Structural Equation Modeling with Ordinal Variables: Performance of Robust Estimators Under Conditions of Misspecification, Missing Data, and Nonnormality
Restricted (Penn State Only)
- Author:
- Shiverdecker, Levi Keith
- Graduate Program:
- Psychology (PHD)
- Degree:
- Doctor of Philosophy
- Document Type:
- Dissertation
- Date of Defense:
- August 05, 2021
- Committee Members:
- Rustin Meyer, Major Field Member
Pui-Wa Lei, Outside Unit & Field Member
James Lebreton, Chair & Dissertation Advisor
Kristin Buss (She/Her), Program Head/Chair
Jean Phillips, Major Field Member - Keywords:
- Structural equation modeling
SEM
Simulation
Estimators
maximum likelihood
weighted least squares
ordinal
missing data
nonormal - Abstract:
- Applied psychologists are often faced with many challenges when testing hypotheses using structural equation modeling. For instance, the real-world data used by researchers and practitioners can often violate the assumptions underlying the estimators used to derive model parameters. The use of ordinal variables to indicate our latent constructs (e.g., Likert-type scales), nonnormal distributions, small sample sizes, missing data, and model misspecification can all impact the accuracy of parameter estimates, standard errors, and model fit statistics if these assumption violations occur.
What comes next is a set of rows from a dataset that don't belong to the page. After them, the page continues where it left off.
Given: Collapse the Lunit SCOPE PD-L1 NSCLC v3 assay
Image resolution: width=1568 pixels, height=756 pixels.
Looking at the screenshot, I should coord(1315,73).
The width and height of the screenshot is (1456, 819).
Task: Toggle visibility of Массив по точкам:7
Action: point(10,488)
Fortunately, robust estimation methods have been developed to help mitigate the impact that these unfavorable data conditions have on estimation. Robust maximum likelihood (MLR), robust maximum likelihood using polychoric correlations to estimate covariances between ordinal variables (MLR-CAT), and robust weighted least squares (WLSMV) are all alternative estimation methods when the assumptions of normal-theory based maximum likelihood (ML) are violated or sample sizes needed for full weighted least squares (WLS) are unrealistic. Although these methods have been independently investigated in many of these unfavorable data conditions, there has not been a direct comparison of all three estimation methods across a such a broad range of conditions using a full SEM framework. Of particular interest is the relative performance of the full-information methods (MLR and MLR-CAT) and limited-information method (WLSMV) when missing data are present across different types of model misspecification. A large-scale Monte Carlo simulation will be used to help determine and develop recommendations for what robust estimation methods are best suited to handle the messy data often used in applied psychology.